> **EXERCISE REQUIREMENTS**: Your task is to copy the lines of the data below from the line holding "Désinscription (1017, 939)" through the line holding "[Aller à l'article 4] (55, 1810)", inclusive, exactly and with nothing added.

DATASET Start Marker

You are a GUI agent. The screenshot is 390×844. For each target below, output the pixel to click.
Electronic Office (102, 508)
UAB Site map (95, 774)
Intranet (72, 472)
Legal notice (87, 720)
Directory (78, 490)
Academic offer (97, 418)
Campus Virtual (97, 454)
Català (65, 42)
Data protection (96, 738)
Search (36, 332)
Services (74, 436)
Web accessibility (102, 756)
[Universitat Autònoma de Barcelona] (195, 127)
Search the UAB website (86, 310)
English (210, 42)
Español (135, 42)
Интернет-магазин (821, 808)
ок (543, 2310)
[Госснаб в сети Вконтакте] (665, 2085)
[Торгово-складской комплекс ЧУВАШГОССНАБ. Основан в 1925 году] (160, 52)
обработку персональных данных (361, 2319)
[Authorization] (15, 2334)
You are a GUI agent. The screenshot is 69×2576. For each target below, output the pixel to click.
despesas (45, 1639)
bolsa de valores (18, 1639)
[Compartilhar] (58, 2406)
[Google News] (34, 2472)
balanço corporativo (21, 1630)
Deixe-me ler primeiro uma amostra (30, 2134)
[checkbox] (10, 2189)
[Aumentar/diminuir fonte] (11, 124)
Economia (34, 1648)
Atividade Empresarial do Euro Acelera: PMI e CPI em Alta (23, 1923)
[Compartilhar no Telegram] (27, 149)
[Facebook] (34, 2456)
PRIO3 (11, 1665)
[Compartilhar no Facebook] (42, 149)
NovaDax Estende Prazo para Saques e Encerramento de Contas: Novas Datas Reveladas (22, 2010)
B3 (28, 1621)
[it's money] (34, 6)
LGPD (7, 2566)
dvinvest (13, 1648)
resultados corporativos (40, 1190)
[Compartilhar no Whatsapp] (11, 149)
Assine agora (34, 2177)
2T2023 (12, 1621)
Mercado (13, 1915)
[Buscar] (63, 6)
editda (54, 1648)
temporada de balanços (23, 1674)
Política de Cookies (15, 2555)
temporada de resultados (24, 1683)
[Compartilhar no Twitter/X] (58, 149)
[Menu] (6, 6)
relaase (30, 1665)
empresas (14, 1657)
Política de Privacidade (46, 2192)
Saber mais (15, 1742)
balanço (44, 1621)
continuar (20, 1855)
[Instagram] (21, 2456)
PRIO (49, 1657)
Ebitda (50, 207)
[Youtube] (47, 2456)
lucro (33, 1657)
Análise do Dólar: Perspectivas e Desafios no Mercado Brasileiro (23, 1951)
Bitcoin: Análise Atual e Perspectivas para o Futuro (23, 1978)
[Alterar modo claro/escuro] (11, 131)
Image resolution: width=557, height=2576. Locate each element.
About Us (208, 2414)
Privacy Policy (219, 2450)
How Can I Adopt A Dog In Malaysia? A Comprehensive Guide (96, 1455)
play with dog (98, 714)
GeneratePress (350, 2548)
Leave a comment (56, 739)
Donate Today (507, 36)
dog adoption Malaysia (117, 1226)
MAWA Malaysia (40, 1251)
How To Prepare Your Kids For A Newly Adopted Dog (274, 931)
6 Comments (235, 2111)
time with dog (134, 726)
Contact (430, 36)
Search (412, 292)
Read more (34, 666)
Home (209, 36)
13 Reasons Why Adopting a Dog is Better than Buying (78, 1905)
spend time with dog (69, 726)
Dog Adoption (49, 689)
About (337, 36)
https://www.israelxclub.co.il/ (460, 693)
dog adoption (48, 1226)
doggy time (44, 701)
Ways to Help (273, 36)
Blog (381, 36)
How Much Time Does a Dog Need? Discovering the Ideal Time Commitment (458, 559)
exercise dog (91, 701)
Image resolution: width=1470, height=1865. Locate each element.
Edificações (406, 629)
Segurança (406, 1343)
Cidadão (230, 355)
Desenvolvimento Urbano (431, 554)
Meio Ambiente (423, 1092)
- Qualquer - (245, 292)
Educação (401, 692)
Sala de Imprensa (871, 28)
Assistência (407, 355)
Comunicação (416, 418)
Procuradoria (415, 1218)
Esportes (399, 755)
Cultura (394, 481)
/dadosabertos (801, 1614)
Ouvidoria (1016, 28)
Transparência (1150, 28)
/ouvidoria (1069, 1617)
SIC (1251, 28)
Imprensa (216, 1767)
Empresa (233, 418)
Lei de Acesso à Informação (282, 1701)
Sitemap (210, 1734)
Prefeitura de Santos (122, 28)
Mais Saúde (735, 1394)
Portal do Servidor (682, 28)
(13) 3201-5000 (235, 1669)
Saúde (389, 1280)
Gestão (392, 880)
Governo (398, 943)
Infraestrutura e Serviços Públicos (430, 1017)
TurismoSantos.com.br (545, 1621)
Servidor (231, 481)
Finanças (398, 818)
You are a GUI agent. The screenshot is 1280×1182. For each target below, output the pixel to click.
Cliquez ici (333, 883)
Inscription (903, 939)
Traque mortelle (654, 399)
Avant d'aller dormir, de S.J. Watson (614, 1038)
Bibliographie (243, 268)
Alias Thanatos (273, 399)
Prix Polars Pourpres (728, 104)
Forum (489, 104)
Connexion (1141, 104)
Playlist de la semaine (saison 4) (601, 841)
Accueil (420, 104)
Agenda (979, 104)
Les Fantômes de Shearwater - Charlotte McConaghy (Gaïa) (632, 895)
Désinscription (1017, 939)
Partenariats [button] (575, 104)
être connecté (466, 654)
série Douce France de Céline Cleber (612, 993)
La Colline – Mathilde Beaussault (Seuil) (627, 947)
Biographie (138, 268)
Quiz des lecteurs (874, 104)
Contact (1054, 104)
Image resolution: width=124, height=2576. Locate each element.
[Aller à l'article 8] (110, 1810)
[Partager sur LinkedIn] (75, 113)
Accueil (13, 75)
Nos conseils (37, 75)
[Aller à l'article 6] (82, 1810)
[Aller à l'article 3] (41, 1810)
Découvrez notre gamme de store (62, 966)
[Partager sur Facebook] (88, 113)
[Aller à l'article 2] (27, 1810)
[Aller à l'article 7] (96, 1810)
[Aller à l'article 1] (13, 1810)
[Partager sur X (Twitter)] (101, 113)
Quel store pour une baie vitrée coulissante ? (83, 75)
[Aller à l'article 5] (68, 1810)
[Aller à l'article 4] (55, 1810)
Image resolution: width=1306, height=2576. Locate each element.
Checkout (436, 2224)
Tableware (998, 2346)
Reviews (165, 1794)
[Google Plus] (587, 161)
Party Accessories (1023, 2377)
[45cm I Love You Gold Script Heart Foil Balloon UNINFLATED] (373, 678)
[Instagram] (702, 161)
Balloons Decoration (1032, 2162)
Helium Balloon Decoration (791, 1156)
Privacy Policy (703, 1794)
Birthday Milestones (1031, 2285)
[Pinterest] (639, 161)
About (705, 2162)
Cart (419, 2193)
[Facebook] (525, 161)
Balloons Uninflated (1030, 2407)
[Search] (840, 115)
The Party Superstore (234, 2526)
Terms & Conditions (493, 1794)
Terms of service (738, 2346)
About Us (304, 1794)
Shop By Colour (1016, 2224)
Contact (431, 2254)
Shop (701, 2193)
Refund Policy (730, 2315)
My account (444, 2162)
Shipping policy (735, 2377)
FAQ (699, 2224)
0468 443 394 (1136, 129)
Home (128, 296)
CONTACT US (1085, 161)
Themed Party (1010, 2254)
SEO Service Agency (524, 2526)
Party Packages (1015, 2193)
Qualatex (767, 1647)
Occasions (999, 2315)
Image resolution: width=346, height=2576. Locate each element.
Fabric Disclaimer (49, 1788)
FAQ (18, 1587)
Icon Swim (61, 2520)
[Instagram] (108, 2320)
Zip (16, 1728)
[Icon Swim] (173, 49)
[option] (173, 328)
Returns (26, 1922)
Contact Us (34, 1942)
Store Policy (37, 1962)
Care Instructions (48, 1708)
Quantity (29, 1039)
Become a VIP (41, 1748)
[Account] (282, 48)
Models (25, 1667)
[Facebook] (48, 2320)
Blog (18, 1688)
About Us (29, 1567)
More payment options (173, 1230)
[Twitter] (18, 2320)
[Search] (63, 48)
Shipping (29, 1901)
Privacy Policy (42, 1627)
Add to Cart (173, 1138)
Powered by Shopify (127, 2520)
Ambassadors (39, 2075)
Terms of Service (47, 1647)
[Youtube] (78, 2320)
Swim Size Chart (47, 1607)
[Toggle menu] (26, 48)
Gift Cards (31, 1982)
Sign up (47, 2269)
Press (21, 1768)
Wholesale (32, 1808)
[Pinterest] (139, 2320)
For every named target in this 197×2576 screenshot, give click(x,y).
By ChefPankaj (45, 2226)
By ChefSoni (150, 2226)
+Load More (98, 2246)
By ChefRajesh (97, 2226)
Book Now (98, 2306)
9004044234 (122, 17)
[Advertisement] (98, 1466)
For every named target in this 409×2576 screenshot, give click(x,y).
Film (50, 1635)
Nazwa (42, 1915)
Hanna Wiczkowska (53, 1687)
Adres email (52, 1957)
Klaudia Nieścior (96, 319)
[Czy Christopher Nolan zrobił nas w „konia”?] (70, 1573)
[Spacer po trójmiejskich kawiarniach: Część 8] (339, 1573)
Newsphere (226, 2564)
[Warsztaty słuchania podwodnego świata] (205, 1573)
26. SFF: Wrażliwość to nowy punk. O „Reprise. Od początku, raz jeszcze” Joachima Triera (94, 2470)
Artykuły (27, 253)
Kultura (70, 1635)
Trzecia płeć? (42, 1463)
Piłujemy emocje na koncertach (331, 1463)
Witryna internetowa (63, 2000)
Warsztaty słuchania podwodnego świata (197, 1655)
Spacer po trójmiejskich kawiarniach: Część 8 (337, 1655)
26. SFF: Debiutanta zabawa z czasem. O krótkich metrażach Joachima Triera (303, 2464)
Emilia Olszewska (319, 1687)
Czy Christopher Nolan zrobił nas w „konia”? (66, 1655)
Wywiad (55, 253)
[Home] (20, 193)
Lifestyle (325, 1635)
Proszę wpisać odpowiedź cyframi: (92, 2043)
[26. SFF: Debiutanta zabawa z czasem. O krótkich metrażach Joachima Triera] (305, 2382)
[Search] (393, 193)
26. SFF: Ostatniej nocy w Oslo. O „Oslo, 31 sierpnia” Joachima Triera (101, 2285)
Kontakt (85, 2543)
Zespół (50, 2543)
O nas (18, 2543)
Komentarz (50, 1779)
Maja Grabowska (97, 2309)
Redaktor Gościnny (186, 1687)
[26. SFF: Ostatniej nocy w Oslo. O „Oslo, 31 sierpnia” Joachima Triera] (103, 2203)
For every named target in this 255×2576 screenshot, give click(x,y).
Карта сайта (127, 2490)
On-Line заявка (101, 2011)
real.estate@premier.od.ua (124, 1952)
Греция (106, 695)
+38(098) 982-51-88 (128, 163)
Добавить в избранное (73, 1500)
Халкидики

DATASET End Marker

> **WORKED SOLUTION**:
Désinscription (1017, 939)
Partenariats [button] (575, 104)
être connecté (466, 654)
série Douce France de Céline Cleber (612, 993)
La Colline – Mathilde Beaussault (Seuil) (627, 947)
Biographie (138, 268)
Quiz des lecteurs (874, 104)
Contact (1054, 104)
Image resolution: width=124, height=2576. Locate each element.
[Aller à l'article 8] (110, 1810)
[Partager sur LinkedIn] (75, 113)
Accueil (13, 75)
Nos conseils (37, 75)
[Aller à l'article 6] (82, 1810)
[Aller à l'article 3] (41, 1810)
Découvrez notre gamme de store (62, 966)
[Partager sur Facebook] (88, 113)
[Aller à l'article 2] (27, 1810)
[Aller à l'article 7] (96, 1810)
[Aller à l'article 1] (13, 1810)
[Partager sur X (Twitter)] (101, 113)
Quel store pour une baie vitrée coulissante ? (83, 75)
[Aller à l'article 5] (68, 1810)
[Aller à l'article 4] (55, 1810)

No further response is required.